Cultures were grown for 24 h at 26°C in microtitre plates, and biofilm formation was monitored using crystal violet staining, as described previously (Jackson et al., 2002). The experiment was conducted twice, with eight replicates per sample in each trial. The data were analysed by Tukey multigroup analysis (StatView-SAS Institute).
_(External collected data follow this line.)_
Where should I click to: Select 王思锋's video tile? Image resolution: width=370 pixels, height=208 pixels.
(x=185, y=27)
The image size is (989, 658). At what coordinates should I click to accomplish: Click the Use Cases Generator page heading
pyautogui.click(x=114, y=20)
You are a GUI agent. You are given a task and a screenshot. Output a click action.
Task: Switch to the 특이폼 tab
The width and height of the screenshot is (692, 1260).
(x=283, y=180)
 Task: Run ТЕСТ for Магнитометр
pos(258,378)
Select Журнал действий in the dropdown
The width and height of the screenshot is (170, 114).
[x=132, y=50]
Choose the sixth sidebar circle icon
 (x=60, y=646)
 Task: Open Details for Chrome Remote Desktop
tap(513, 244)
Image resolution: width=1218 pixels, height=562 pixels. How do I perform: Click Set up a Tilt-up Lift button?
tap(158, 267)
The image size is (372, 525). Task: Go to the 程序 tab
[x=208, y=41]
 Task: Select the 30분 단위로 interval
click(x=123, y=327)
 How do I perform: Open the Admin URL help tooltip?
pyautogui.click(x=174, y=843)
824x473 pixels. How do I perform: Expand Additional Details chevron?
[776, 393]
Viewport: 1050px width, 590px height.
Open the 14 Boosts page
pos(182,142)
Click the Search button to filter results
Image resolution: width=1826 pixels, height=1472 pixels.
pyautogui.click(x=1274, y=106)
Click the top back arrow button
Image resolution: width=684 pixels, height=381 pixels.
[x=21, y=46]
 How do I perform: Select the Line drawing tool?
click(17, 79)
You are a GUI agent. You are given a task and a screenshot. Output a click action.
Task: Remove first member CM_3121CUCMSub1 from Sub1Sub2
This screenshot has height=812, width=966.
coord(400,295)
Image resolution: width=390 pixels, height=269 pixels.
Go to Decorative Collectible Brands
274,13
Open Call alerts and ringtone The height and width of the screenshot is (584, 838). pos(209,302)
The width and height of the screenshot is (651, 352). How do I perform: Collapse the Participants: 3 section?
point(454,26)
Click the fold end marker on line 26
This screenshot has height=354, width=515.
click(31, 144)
Sequence and secondary structure analysis of CsrC

The location of csrC on the E. coli K-12 genome (Blattner et al., 1997) and csrC homologues were recognized by blast  analyses (Altschul et al., 1990), courtesy of the National Center for Biotechnology Information (http:www.ncbi.nlm.nih.gov). Secondary structure predictions for CsrC RNA were generated with mfold, which uses an algorithm for free energy minimization (Zuker et al., 1999; http:bioweb.pasteur.frseqanalinterfacesmfold-simple.html). De-fault parameters were used in all fields for the predictions, and the structure with the lowest predicted free energy is presented here.


We thank Eric Lazer for constructing pEL1. This work was supported by the National Institutes of Health (GM-59969), National Science Foundation (MCB-9726197) and CONACyT (37342-N).